I believe his children attend Montgomery County public schools.
Do Aaron Churchill and Chad Aldis’ kids attend ECOT, which taxpayers have spent a billion dollars to fund?
Never mind.
Diane-
Would you ask Mike why every Ohio newspaper article on education policy quotes Fordham (never identifying its funders), while reporters apparently can’t locate Progress Ohio or Phillis?
Conservative and anti-democracy, are those synonyms?
Question for Mike Petrilli-
Why didn’t Fordham employees, who benefitted from the public’s sacrifice for their state university degrees, attend legacy admission colleges instead?
A troubling trend at my school is the idea that once teachers put their classroom materials on Google Drive or One Drive or any other management system, then that is the entirely of their course. They could even put them together in an iBook!

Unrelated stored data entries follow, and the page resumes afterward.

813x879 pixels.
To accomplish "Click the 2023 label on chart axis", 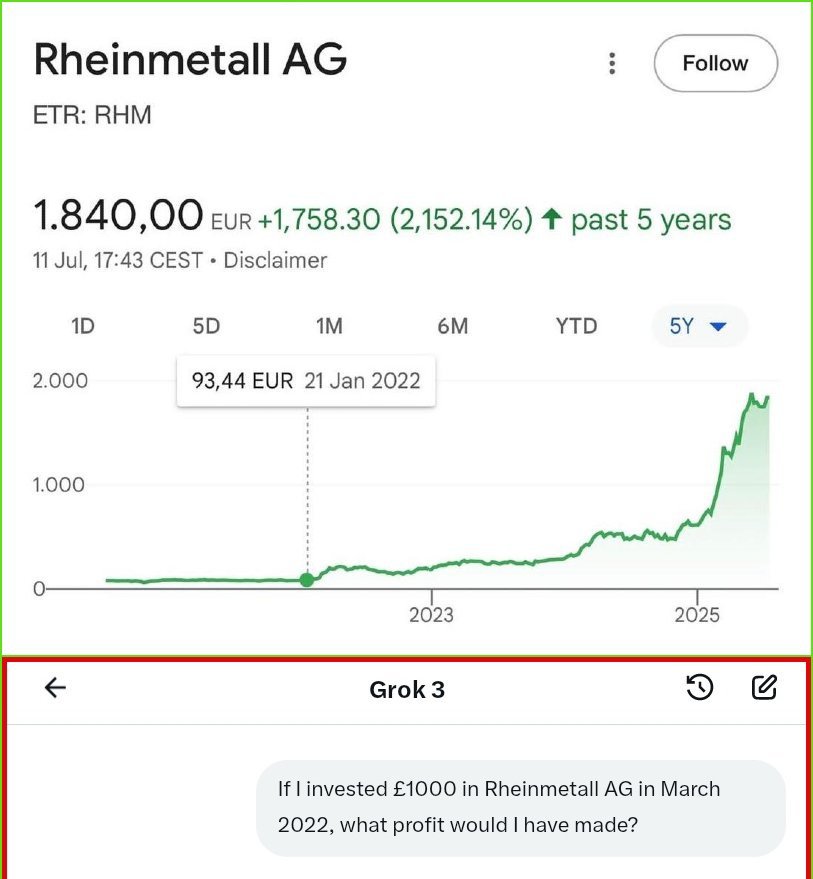I will (x=431, y=615).
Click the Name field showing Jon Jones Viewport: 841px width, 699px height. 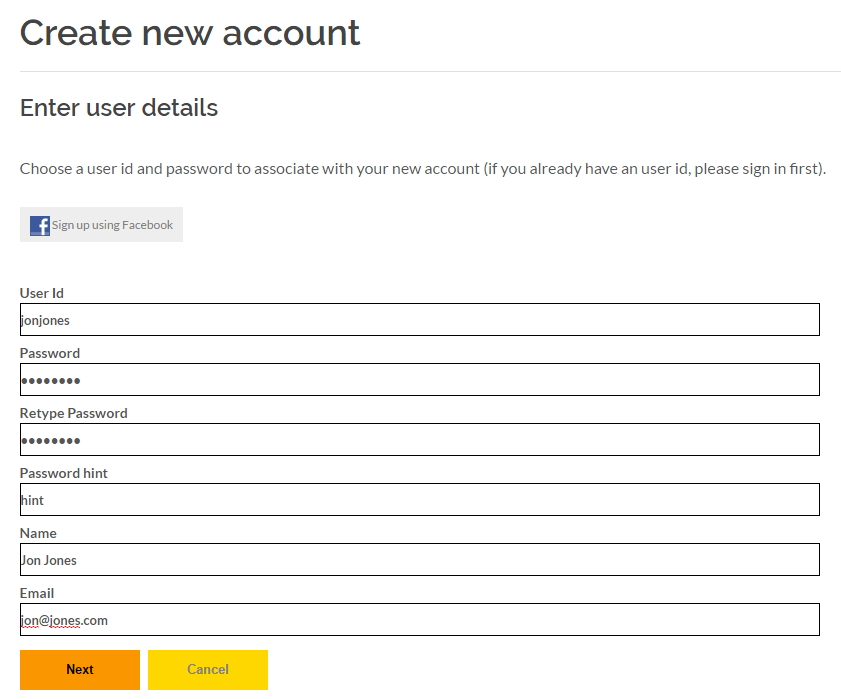[x=419, y=560]
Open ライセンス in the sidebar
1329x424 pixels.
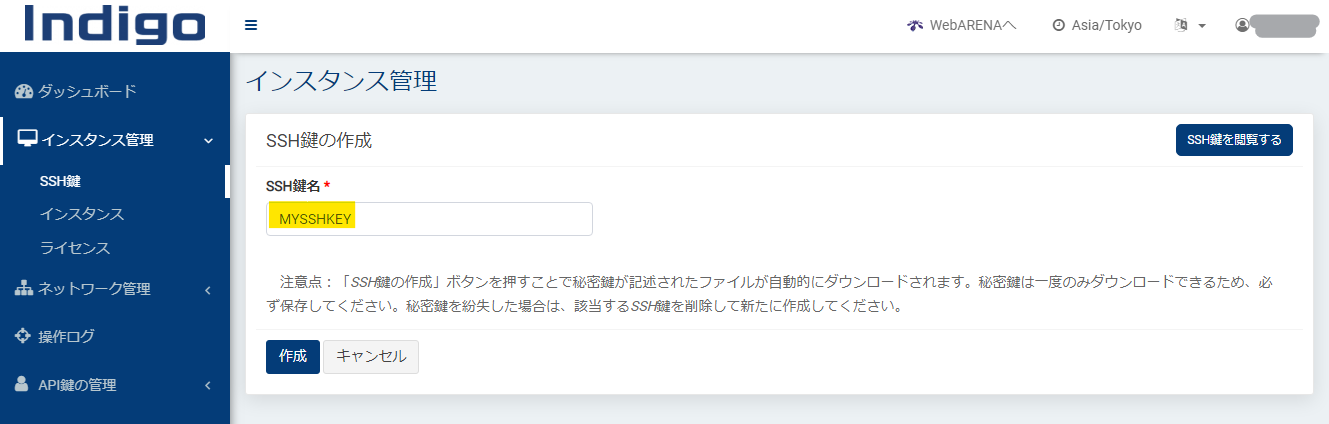click(x=75, y=247)
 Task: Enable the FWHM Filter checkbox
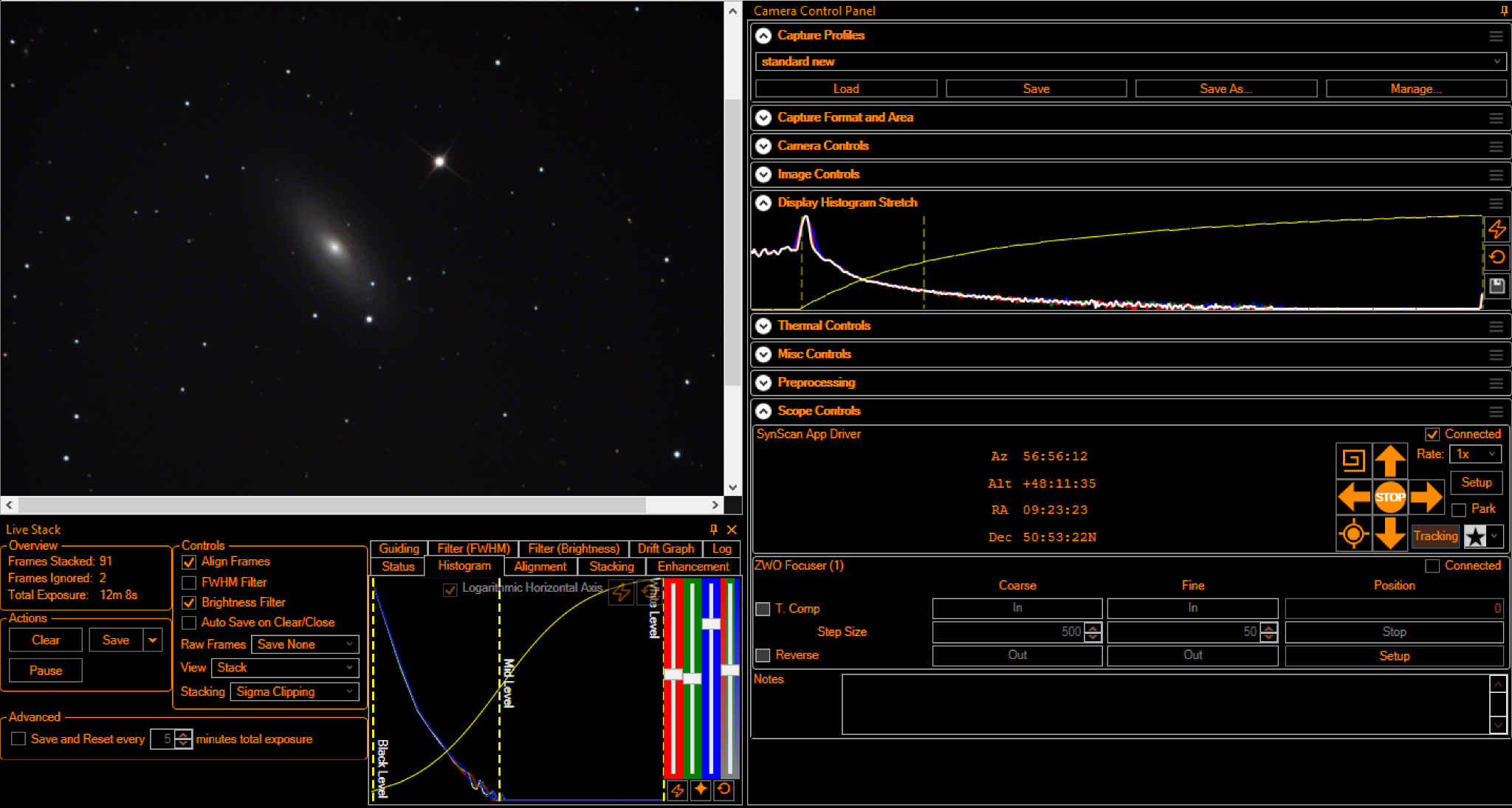(x=189, y=582)
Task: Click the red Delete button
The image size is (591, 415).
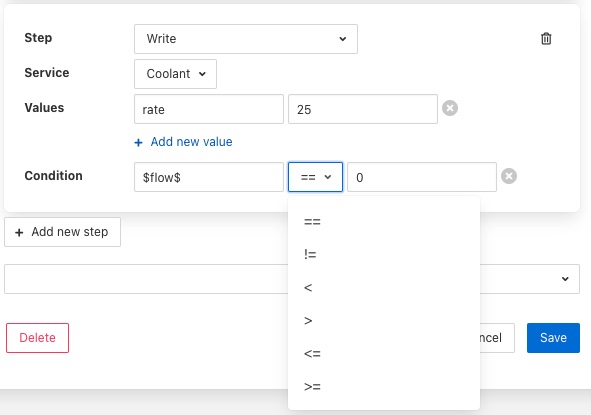Action: tap(37, 338)
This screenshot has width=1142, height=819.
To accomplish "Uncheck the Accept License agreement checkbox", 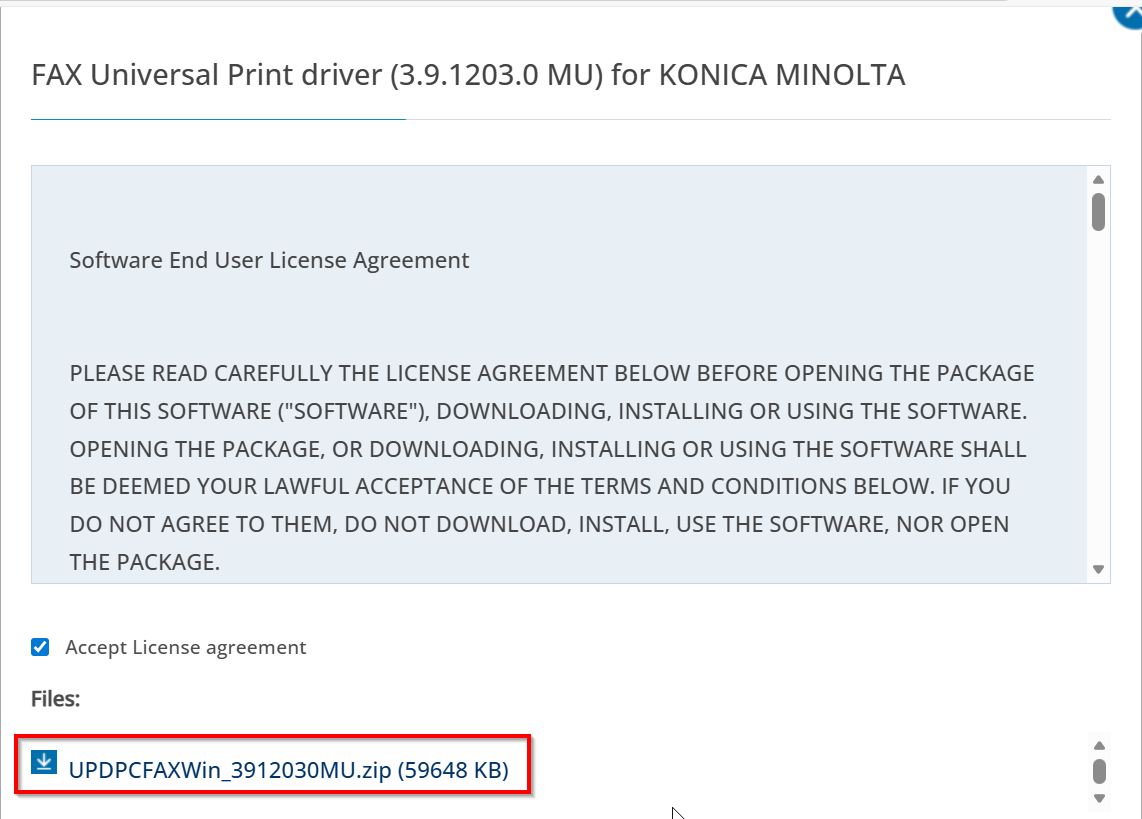I will click(40, 647).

In the minds of my admin, this means that homebound students can take their course via those materials, and only those materials. Or kids who were in “our” charter could take the “same” course as offered at the school. We are also looking at eSnow days where students would do some lesson at home instead of having a snow make up day.
When I brought up to my tech admin about the conversations the student would be missing, he glibly replied that we could just audio record the class. There is absolutely no acknowledgment of the role of active learning grounded in language! Have these people no knowledge of how people learn?